Verehrte Abgeordnete! Seit diese Gesellschaft mit den Hartz-Gesetzen leben muss, also seit über zehn Jahren, hat sich die Situation für Erwerbslose massiv verschlechtert. Es ist nachgewiesen, dass man sich mit dem Hartz-IV-Satz nicht gesund ernähren kann. Das hat das gut verdienende SPDMitglied Thilo Sarrazin schon dazu gebracht, zynische Vorschläge zu machen, wie man sich mit 4,52 Euro am Tag wertstoffreich ernähren kann.

(Dirk Kienscherf SPD: Stimmt! – Finn-Ole Ritter FDP: Wer hat das erwiesen?)

DIE LINKE fordert deswegen, den Hartz-IV-Regelsatz endlich auf zunächst 500 Euro heraufzusetzen

(Zuruf von Dirk Kienscherf SPD)

und mittelfristig eine Mindestgrundsicherung von 1050 Euro einzuführen.

(Beifall bei der LINKEN)

Schauen wir uns einmal die weiteren Ursachen an, die Erwerbslose krank machen. Wenn Sie alle einmal konkret ertragen müssten, wie das ist, wenn ein Job-Center Sie sanktioniert, dann würden Sie es wissen. Es sind die Leistungskürzungen.

(Finn-Ole Ritter FDP: Woher wollen Sie das wissen?)

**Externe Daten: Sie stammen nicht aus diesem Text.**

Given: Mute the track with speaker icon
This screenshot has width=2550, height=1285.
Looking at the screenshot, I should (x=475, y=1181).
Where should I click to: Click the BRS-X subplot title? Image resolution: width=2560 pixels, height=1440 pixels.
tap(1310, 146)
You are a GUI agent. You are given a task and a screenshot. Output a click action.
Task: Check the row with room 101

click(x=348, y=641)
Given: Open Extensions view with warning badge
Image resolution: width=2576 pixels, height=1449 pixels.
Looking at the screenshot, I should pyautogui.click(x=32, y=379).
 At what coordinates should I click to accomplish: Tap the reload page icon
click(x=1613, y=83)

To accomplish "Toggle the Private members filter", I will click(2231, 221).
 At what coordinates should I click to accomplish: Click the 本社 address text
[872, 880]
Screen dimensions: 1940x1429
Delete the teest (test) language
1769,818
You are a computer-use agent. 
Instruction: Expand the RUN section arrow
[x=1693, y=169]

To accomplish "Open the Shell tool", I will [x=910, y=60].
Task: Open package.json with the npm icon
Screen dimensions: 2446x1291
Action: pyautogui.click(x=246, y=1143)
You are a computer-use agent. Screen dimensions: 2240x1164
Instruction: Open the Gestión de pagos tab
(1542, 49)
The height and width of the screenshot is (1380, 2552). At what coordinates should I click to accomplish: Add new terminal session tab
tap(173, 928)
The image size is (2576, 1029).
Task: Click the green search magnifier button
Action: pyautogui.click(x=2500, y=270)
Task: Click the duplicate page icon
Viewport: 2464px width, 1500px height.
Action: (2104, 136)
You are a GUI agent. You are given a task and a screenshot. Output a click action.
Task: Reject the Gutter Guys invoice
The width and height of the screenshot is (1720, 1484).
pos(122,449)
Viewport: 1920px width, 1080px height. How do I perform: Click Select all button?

Es gibt zuhauf Berichte von Menschen, die Eingliederungsmaßnahmen nicht einhalten konnten und denen deswegen ihre Mindestgrundsicherung gekürzt wurde. Dann bleiben noch nicht einmal 4,52 Euro am Tag, um sich Essen zu kaufen. Depressionen bei Arbeitslosen kann vor allem dadurch begegnet werden, dass in den Job-Centern endlich aufgehört wird, willkürlich kranke Menschen zu sanktionieren.